(Data supplied begins)

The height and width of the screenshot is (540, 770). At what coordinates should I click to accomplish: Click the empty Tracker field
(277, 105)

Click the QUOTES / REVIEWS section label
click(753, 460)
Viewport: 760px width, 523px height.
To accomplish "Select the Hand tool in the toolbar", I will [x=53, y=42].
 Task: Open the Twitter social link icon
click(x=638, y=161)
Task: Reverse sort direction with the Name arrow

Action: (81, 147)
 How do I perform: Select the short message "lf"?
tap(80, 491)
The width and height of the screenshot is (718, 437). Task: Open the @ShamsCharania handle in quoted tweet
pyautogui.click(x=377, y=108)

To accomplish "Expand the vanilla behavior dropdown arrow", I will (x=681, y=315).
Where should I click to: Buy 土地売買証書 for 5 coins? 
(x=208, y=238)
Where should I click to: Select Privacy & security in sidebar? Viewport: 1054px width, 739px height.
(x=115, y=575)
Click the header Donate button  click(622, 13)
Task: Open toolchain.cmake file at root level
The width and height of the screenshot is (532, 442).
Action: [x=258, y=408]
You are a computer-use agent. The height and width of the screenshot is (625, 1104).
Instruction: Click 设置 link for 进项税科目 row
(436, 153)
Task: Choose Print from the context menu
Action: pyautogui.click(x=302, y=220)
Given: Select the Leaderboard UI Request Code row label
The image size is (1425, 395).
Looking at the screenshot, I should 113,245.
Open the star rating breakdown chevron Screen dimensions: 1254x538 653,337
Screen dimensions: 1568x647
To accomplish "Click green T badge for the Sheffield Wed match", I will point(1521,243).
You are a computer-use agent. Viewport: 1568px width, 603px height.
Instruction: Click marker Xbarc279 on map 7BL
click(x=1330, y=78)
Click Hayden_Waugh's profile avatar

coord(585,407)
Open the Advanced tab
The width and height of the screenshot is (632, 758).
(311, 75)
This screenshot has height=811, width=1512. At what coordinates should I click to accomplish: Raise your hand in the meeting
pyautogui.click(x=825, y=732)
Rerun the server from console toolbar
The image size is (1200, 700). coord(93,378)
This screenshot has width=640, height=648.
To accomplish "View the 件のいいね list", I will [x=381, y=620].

(Data supplied ends)

Exercise prompt — When you answer, output each line of the data exactly as given, from its first line up to and including the one with "Given: Select the".

Result for this exercise —
The height and width of the screenshot is (540, 770). At what coordinates should I click to accomplish: Click the empty Tracker field
(277, 105)

Click the QUOTES / REVIEWS section label
click(753, 460)
Viewport: 760px width, 523px height.
To accomplish "Select the Hand tool in the toolbar", I will [x=53, y=42].
 Task: Open the Twitter social link icon
click(x=638, y=161)
Task: Reverse sort direction with the Name arrow

Action: (81, 147)
 How do I perform: Select the short message "lf"?
tap(80, 491)
The width and height of the screenshot is (718, 437). Task: Open the @ShamsCharania handle in quoted tweet
pyautogui.click(x=377, y=108)

To accomplish "Expand the vanilla behavior dropdown arrow", I will (x=681, y=315).
Where should I click to: Buy 土地売買証書 for 5 coins? 
(x=208, y=238)
Where should I click to: Select Privacy & security in sidebar? Viewport: 1054px width, 739px height.
(x=115, y=575)
Click the header Donate button  click(622, 13)
Task: Open toolchain.cmake file at root level
The width and height of the screenshot is (532, 442).
Action: [x=258, y=408]
You are a computer-use agent. The height and width of the screenshot is (625, 1104).
Instruction: Click 设置 link for 进项税科目 row
(436, 153)
Task: Choose Print from the context menu
Action: pyautogui.click(x=302, y=220)
Given: Select the Leaderboard UI Request Code row label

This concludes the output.